+++ SUPPLIED MATERIAL

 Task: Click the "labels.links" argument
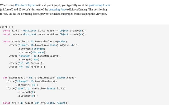tap(55, 88)
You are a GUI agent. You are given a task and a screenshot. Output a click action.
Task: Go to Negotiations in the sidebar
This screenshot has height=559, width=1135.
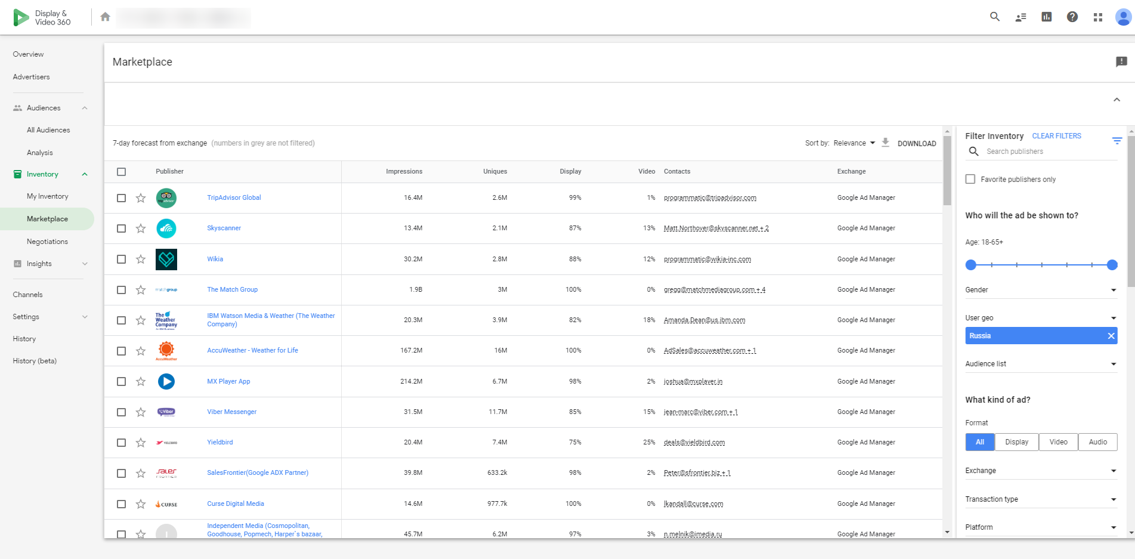pos(47,242)
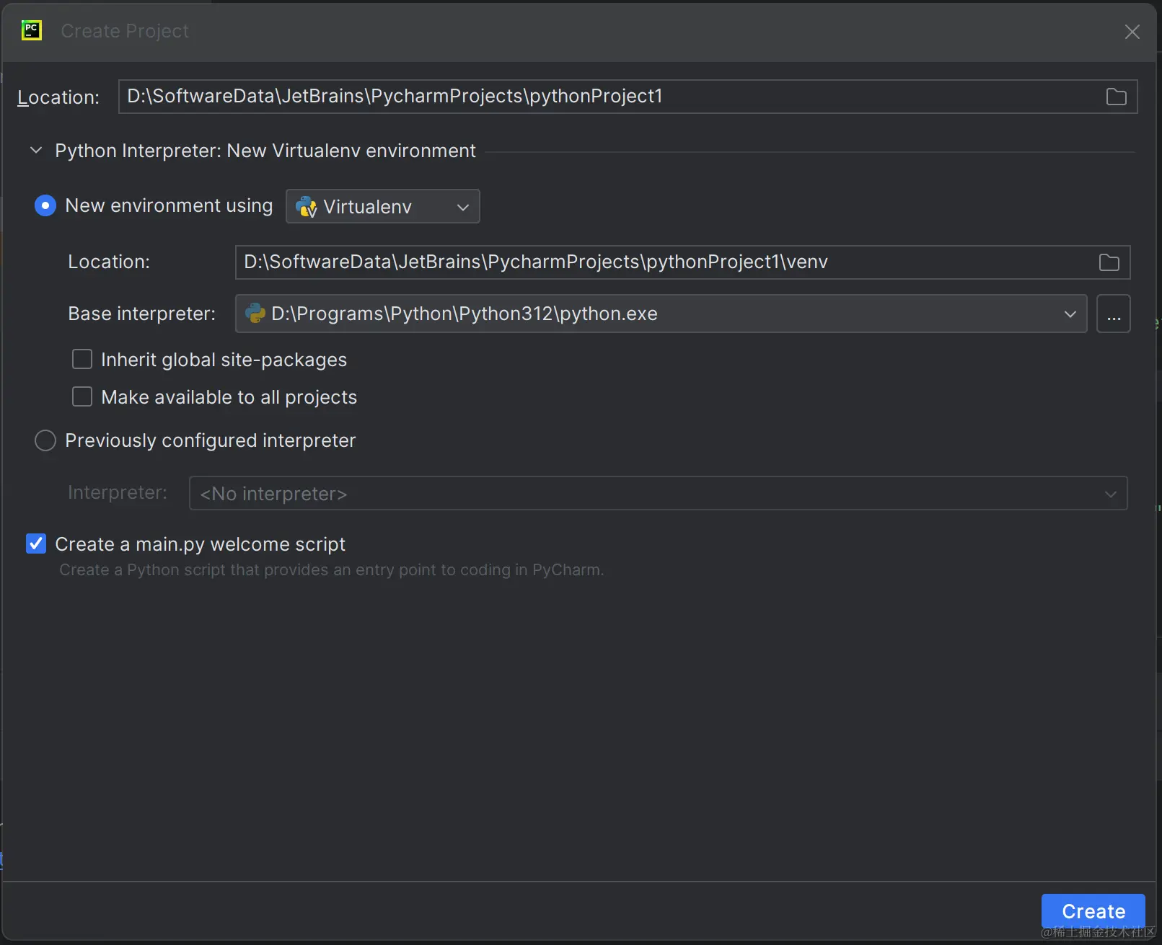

++++++

◆ **PROMPT**:
Locate each line in the items above that contains the word "screenshot", treating uppercase and lowercase as different, and copy those lines out.

◆ **THE REPLY**:
You are a GUI agent. You are given a task and a screenshot. Output a click action.
This screenshot has height=559, width=1135.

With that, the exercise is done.